» УКАЗАНИЯ К ЗАДАНИЮ: Пожалуйста, продолжите текст о педагогическом взгляде на общественное развитие России, начав сразу после его последнего предложения.
==== ИЗВЛЕЧЁННЫЙ ТЕКСТ ====
Всё чаще слышатся голоса о том, что в России нет шансов рассчитывать на быстрые изменения к лучшему; если же нацелиться хотя бы на двадцать лет вперёд – то силы надо вкладывать в перемены в сфере образования, в новые педагогические системы и хороших учителей, сделать образование и воспитание нового поколения главной общественной заботой.
Авторы книги приветствуют и поддерживают подобный ход мысли, но всё же полагают односторонние упования только на изменения в школах явным упрощением ситуации. Зато сам переход в отношении главных общественных вопросов с политического мышления на педагогическое необходим со всей очевидностью. Речь идёт про отказ от веры в административные решения, отказ от ожиданий быстрых эффектов насильственного внедрения новшеств – в пользу опыта взаимопонимания и взаимодействия по-разному живущих и думающих людей, честного внимания к условиям для позитивных перемен.
Страницы этой книги обращены к рассмотрению общественного развития России под педагогическим углом зрения. На них обсуждается то, как перейти от формулировок, сочиняемых по шаблону «надо, чтобы…» – к действиям, опирающимся на логику «чтобы нечто получилось – надо…».
==== ВЫБОРКА ДАННЫХ ====
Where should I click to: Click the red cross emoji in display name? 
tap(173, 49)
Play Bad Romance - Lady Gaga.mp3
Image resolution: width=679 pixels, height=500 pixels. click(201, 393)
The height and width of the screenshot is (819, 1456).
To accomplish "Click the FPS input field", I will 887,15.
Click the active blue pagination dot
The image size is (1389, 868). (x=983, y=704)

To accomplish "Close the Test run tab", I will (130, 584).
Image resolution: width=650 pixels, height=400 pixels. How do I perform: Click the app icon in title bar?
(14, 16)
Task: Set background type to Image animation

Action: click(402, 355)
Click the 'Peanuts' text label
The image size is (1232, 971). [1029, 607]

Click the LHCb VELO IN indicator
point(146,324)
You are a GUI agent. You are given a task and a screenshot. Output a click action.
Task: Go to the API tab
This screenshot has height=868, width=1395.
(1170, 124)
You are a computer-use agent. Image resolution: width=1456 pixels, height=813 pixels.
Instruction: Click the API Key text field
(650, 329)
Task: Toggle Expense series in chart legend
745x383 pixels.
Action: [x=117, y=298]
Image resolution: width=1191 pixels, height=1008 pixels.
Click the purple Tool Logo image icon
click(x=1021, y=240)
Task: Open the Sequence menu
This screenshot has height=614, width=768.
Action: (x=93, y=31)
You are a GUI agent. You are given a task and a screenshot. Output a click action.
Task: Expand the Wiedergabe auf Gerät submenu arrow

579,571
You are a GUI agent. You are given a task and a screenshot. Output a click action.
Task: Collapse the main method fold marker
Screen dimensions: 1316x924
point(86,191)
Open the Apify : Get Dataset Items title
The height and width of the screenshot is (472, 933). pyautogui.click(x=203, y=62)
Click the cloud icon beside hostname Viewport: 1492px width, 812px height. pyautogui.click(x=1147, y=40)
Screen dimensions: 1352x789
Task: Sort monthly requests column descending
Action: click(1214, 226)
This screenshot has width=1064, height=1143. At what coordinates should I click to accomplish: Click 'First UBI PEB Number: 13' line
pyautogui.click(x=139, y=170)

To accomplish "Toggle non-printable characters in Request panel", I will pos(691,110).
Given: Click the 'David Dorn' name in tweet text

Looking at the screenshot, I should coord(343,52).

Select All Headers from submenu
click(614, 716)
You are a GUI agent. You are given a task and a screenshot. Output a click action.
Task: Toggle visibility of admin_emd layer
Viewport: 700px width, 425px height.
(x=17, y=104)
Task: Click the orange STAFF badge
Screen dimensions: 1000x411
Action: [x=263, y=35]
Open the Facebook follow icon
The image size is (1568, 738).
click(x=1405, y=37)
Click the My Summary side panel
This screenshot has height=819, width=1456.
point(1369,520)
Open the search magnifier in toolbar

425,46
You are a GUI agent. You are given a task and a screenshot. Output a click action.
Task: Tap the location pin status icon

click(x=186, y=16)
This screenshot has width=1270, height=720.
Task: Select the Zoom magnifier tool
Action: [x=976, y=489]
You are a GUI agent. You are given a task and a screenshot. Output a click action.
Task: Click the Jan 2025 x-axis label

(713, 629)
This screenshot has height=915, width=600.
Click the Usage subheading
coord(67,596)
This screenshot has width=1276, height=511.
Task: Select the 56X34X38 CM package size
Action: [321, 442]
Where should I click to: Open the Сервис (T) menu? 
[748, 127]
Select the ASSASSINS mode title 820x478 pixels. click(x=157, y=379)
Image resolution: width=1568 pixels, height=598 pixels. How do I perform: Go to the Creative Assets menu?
====
» ОЖИДАЕМЫЙ ОТВЕТ:
В годы перестройки российская нация из «литературоцентричной» стремительно превращалась в «историкоцентричную». Всё происходящее стало принято мерить историческими аналогиями, объяснять причинами, идущими из глубины времён, выражать в понятиях излюбленных исторических эпох.
Зато три десятилетия спустя для молодых поколений современной России желание рассуждать о жизни «исторически» смотрится дурным тоном, демонстрация исторической эрудиции – вариантом занятного чудачества, подобного коллекционированию значков или страсти к кроссвордам.
Разрыв в мировоззрениях поколений задаёт то скрытое напряжение, энергия которого может оказаться как движущей общество, так и разрушительной для него. Попытки разрыв ретушировать, заполнить его имитациями мифологий советской эпохи понятны психологически (а что ещё придумать, когда нет сил ничего придумывать?), но оборачиваются откровенным шествием голых королей.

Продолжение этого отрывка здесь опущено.